A GK110-based GeForce?
Nvidia has done a tremendous amount of work, from the hardware to software to promotion and more, to cultivate a market for its graphics chips as data-parallel processors for use in supercomputing, HPC, and academia. GTC 2012 featured a total of 340 different sessions presented by folks from a broad range of disciplines, and virtually all of the presenters were using GPUs for something other than real-time graphics.
If your interest in GPUs was, like mine, first sparked by graphics and gaming, you might be wondering about the prospects for a GeForce card based on the GK110. Trouble is, those prospects have been dampened somewhat by Nvidia’s success in other areas. The GK110 won’t reach the market until the fourth quarter of 2012, and multiple folks from Nvidia forthrightly admitted to us that those chips are already sold out through the end of 2012. All of those sales are to supercomputing clusters and the like, where each chip commands a higher price than it would aboard a video card. One gentleman seated in front of us at the GK110 deep-dive session mentioned in passing that he had 15,000 of the chips on order, which was his reason for attending.
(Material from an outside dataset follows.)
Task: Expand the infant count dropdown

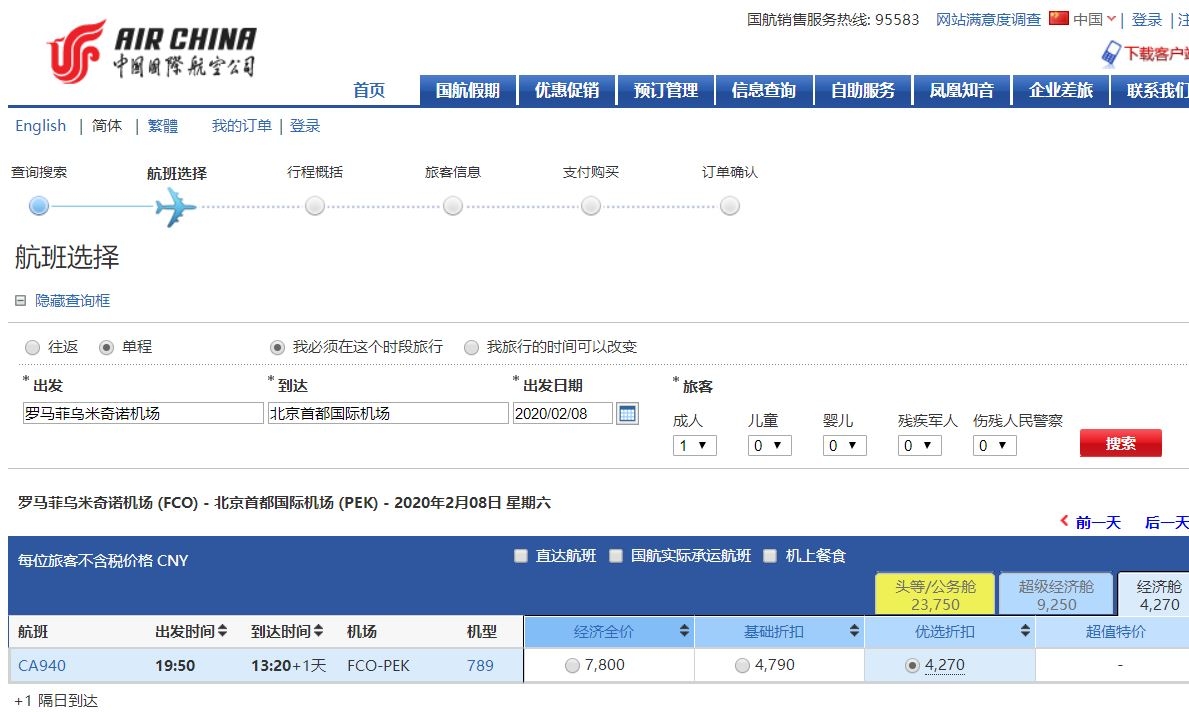Action: (x=844, y=446)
The Nvidia executives we talked with raised the possibility of a GK110-based GeForce being released this year only if necessary to counter some move by rival AMD. That almost certainly means that any GK110-based GeForce to hit the market in 2012 would come in extremely limited quantities.
Nevertheless, with the information Nvidia has revealed about the GK110 and a dash of speculation, we can paint a picture of how a GeForce card based on the big Kepler might look. Note that we’re assuming a higher clock frequency for the consumer graphics card than we have for the Tesla K20. Beyond the clock speeds, which affect all of the rates, we’re only guessing about a couple of graphics capabilities. Nvidia hasn’t officially confirmed that the GK110 has five GPCs, although we do have the die shot. Similarly, we’d expect 48 pixels per clock of ROP throughput to accompany its six memory channels, if the GK110 retains the same arrangement as the mid-sized Kepler.
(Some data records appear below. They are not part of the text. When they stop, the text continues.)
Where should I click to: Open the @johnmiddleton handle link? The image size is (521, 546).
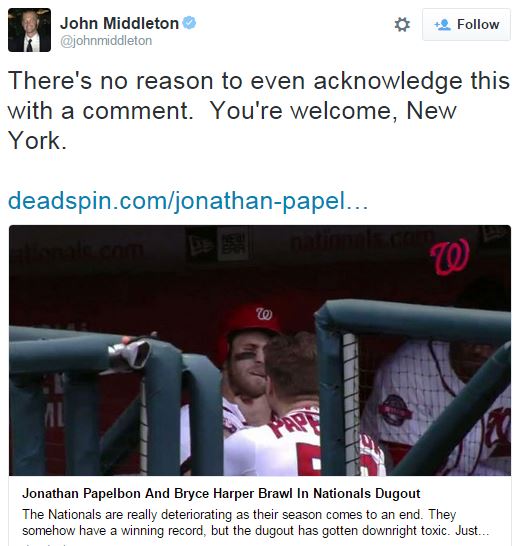click(106, 41)
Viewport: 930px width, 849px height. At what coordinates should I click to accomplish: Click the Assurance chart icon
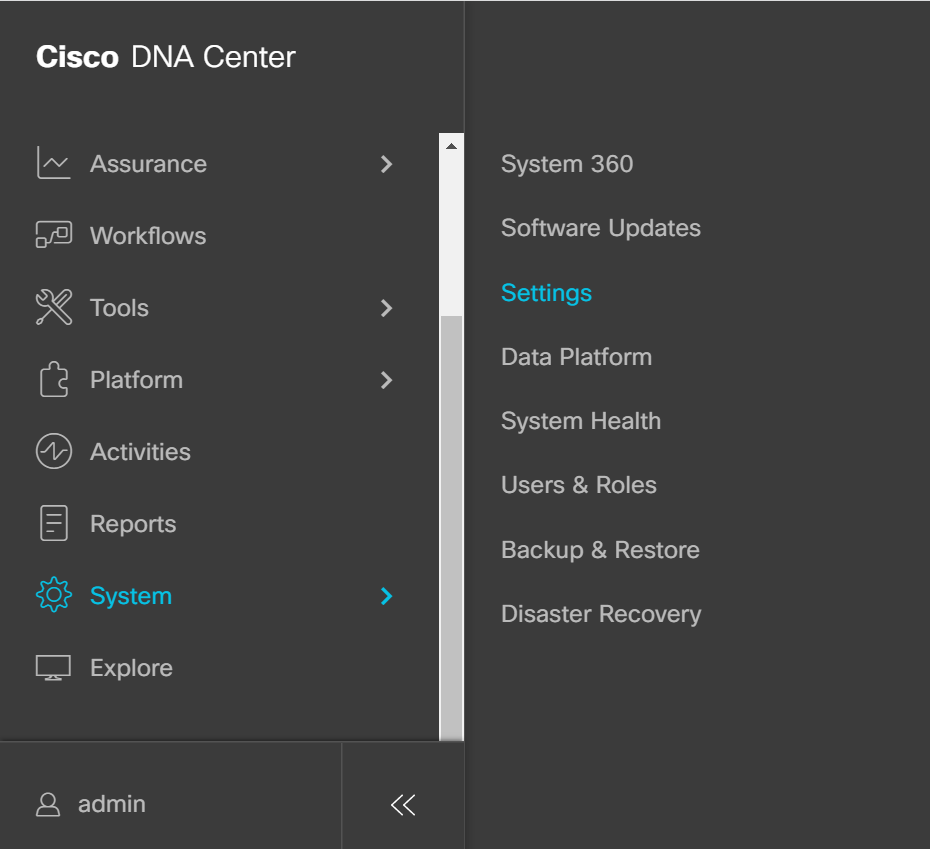[x=53, y=164]
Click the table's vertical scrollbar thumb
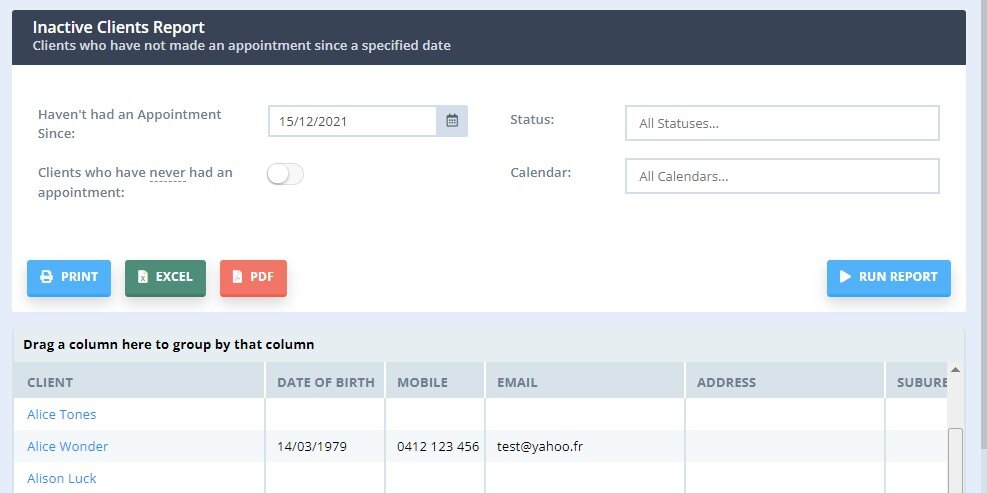The width and height of the screenshot is (987, 493). click(955, 458)
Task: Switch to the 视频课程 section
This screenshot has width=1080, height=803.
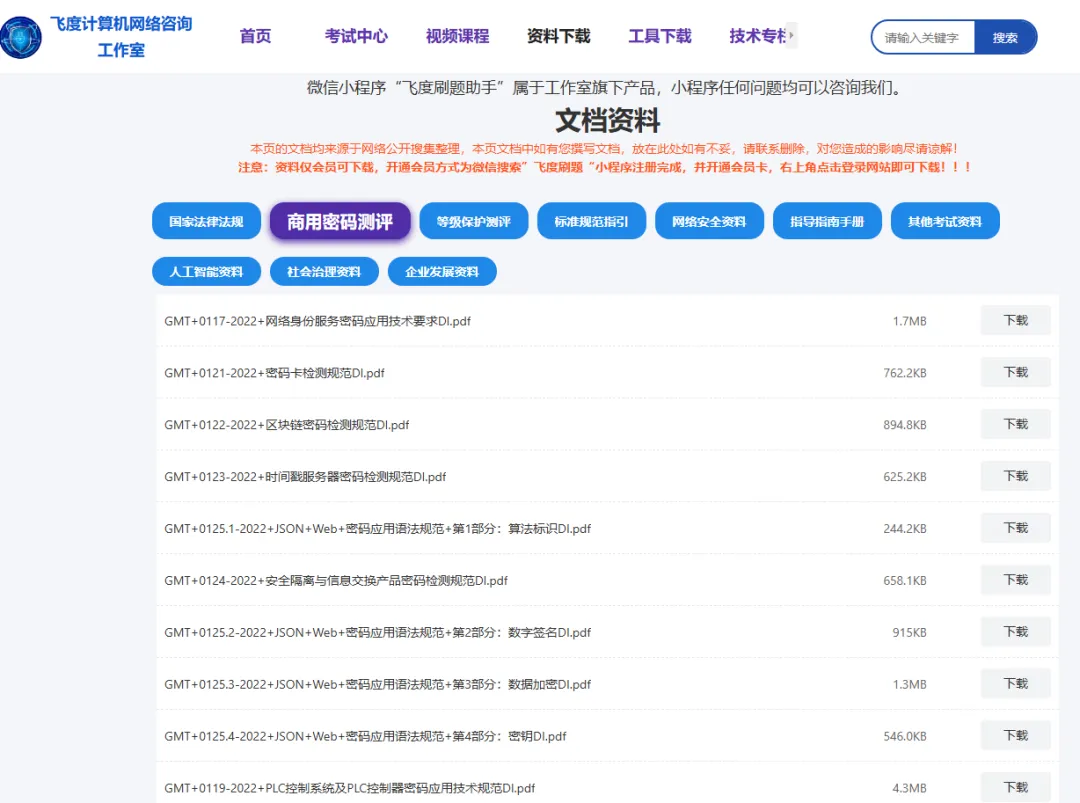Action: coord(455,36)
|Process node||40 nm @ TSMC||28 nm @ TSMC||28 nm @ TSMC||28 nm @ TSMC|
|Core clock||772 MHz||1006 MHz||900 MHz||925 MHz|
|Hot clock||1544 MHz||–||–||—|
|Setup rate||3088 Mtris/s||4024 Mtris/s||4500 Mtris/s||1850 Mtris/s|
|SP FMA rate||1.6 Tflops||3.1 Tflops||5.2 Tflops||3.8 Tflops|
bilinear texel rate
|49/49 Gtexels/s||129/129 Gtexels/s||216/216 Gtexels/s||118/59 Gtexels/s|
|ROP rate||37 Gpixels/s||32 Gpixels/s||43 Gpixels/s||30 Gpixels/s|
|Memory clock||4000 MT/s||6000 MT/s||6000 MT/s||5700 MT/s|
|Memory bus width||384 bits||256 bits||384 bits||384 bits|
|Memory bandwidth||192 GB/s||192 GB/s||288 GB/s||274 GB/s|
We think the GK104 has a more suitable mix of resources for real-time graphics, especially for current games that have been cross-developed for antiquated console hardware. The GK110 may be twice the size, but it’s not likely to be twice as fast for gaming. Still, our theoretical GK110-based GeForce increases shader flops and texture filtering capacity by two-thirds, along with respectable improvements in ROP rate and memory bandwidth. Since the GK104 is already a match for AMD’s Tahiti, we reckon the GK110 would be substantially faster still—if and when it makes it way into a consumer graphics card.